Why Most Sari-Sari Stores Lose ₱3,000/Month Without Knowing It
Shrinkage, expired stock, and slow-moving SKUs are invisible until you count. Here's what integrated inventory tracking reveals.
The gap between expected and actual stock is data. It points to theft, miscounts, or supplier problems — if you know how to read it.
An inventory variance report compares what your system says you should have against what you actually count. The gap between those two numbers is not a system error — it's information. Learning to read it is one of the most valuable operational skills a retail or F&B owner can develop.
Positive Variance
You have more stock than expected. Usually means a sale wasn't recorded, a delivery was entered twice, or a return wasn't matched to a prior sale.
Negative Variance
You have less stock than expected. Common causes: theft, pilferage, miscounting, breakage, or supplier short-delivery that wasn't caught at receiving.
Theft (staff or external)
Signal: Consistent negative variance on specific high-value items. Patterns often emerge around shift boundaries.
Miscounting at receiving
Signal: Variance on items that were recently delivered. Cross-check receiving log against supplier invoice.

* EXERCISE TASK A
In the rows, take the part that opens with the line containing "Click the Classics Inc. value field" and closes with the line containing "Action: [x=234, y=101]", and write it out again with "Layers Palette" replaced by "Layers Panel", leaving everything else unchanged.

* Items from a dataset
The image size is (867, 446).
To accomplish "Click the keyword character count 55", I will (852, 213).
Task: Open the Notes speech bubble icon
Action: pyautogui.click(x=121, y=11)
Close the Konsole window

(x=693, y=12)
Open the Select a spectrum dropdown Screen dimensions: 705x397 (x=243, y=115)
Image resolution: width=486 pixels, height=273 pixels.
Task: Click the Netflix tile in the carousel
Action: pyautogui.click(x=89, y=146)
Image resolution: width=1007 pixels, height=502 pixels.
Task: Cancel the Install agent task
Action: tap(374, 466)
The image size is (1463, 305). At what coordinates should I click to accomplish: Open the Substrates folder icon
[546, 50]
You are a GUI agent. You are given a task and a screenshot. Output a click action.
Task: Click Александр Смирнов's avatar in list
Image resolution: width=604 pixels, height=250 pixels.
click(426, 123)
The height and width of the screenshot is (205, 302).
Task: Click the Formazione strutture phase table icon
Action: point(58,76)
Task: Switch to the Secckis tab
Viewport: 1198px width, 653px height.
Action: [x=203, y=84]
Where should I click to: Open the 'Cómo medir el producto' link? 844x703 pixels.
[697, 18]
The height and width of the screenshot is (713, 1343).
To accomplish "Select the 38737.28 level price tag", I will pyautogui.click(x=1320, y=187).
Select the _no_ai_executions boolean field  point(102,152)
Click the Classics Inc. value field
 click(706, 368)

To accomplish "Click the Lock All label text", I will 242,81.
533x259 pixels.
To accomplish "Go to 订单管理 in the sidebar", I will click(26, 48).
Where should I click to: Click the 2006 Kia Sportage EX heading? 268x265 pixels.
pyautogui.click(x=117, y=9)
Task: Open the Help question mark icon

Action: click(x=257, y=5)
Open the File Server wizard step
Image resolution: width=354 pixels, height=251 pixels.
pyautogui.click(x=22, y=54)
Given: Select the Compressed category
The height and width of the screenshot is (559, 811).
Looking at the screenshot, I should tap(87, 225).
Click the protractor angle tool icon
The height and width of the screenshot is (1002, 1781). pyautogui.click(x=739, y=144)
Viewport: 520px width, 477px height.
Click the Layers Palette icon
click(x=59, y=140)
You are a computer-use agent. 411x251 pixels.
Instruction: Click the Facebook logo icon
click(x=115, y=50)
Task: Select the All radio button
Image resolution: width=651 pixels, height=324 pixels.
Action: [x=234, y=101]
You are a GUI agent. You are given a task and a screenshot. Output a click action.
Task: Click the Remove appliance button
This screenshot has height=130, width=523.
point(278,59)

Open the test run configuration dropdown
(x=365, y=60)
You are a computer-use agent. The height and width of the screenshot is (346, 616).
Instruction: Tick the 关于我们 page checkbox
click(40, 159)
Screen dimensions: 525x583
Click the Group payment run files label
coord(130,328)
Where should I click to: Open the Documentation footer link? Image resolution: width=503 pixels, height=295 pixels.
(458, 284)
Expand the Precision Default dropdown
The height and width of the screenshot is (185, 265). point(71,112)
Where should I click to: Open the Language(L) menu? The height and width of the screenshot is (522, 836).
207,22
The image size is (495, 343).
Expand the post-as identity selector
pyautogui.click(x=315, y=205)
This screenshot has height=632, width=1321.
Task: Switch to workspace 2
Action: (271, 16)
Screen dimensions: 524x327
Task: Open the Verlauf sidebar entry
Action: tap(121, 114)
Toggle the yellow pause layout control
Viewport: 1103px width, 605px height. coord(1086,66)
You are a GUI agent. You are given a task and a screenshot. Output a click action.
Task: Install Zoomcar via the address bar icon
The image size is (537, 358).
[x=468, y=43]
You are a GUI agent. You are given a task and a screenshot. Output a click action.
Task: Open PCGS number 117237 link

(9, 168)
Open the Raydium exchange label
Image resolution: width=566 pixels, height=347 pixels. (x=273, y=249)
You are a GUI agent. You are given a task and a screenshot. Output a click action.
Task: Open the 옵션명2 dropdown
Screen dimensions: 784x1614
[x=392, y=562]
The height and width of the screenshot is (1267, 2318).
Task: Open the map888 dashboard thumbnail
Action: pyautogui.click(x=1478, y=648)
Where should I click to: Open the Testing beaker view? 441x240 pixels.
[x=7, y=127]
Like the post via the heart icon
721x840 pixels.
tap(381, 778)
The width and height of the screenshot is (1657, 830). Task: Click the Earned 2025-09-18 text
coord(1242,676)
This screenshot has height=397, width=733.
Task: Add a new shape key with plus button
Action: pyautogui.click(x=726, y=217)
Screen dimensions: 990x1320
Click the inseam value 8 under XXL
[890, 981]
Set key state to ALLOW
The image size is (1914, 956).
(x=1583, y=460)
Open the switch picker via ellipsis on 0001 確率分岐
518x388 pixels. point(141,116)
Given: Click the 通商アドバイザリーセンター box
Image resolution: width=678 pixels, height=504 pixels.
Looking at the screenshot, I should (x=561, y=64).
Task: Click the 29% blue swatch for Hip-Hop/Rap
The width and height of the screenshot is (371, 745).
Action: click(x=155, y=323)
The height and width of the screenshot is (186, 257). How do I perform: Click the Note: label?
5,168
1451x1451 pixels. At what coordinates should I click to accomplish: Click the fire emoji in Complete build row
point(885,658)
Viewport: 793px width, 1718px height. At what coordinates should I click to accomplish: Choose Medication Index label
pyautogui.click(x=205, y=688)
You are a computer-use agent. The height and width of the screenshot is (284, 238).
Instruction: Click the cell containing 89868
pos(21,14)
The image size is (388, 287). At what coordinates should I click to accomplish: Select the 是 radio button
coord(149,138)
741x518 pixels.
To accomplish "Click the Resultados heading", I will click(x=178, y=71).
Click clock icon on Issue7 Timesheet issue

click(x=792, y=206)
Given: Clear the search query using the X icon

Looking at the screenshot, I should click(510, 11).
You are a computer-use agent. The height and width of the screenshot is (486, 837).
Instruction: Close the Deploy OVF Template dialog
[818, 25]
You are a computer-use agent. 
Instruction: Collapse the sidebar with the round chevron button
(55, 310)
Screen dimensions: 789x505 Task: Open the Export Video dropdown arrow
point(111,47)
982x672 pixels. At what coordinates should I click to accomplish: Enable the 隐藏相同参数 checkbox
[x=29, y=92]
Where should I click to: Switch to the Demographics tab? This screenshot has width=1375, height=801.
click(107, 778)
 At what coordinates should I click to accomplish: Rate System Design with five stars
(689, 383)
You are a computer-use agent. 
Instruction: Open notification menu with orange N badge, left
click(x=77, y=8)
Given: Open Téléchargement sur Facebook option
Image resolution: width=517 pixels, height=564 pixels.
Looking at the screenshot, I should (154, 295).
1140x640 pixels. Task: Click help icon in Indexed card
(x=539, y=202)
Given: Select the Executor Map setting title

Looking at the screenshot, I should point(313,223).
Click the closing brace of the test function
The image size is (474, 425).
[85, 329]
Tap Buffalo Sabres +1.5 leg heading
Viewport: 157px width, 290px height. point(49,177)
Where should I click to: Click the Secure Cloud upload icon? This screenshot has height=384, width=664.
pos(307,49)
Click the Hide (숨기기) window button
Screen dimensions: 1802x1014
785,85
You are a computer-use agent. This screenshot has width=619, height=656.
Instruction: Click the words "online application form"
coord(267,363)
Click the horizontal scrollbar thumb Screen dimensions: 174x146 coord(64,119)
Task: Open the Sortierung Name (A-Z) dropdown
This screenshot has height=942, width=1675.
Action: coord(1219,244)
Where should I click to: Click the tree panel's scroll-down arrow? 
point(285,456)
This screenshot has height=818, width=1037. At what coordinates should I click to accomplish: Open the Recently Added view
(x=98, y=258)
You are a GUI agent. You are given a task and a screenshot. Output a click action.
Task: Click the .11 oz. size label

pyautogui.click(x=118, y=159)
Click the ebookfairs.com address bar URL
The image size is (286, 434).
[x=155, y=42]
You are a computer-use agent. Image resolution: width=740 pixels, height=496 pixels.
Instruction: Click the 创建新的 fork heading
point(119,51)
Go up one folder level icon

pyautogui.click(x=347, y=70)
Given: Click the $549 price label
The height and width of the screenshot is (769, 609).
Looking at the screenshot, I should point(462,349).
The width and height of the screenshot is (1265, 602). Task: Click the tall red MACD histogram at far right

* EXERCISE TASK B
According to the text on inventory variance, what does a positive variance usually mean?

* RESULT A
Click the Classics Inc. value field
 click(706, 368)

To accomplish "Click the Lock All label text", I will 242,81.
533x259 pixels.
To accomplish "Go to 订单管理 in the sidebar", I will click(26, 48).
Where should I click to: Click the 2006 Kia Sportage EX heading? 268x265 pixels.
pyautogui.click(x=117, y=9)
Task: Open the Help question mark icon

Action: click(x=257, y=5)
Open the File Server wizard step
Image resolution: width=354 pixels, height=251 pixels.
pyautogui.click(x=22, y=54)
Given: Select the Compressed category
The height and width of the screenshot is (559, 811).
Looking at the screenshot, I should tap(87, 225).
Click the protractor angle tool icon
The height and width of the screenshot is (1002, 1781). pyautogui.click(x=739, y=144)
Viewport: 520px width, 477px height.
Click the Layers Panel icon
click(x=59, y=140)
You are a computer-use agent. 411x251 pixels.
Instruction: Click the Facebook logo icon
click(x=115, y=50)
Task: Select the All radio button
Image resolution: width=651 pixels, height=324 pixels.
Action: [x=234, y=101]

* RESULT B
A sale wasn't recorded, a delivery was entered twice, or a return wasn't matched to a prior sale.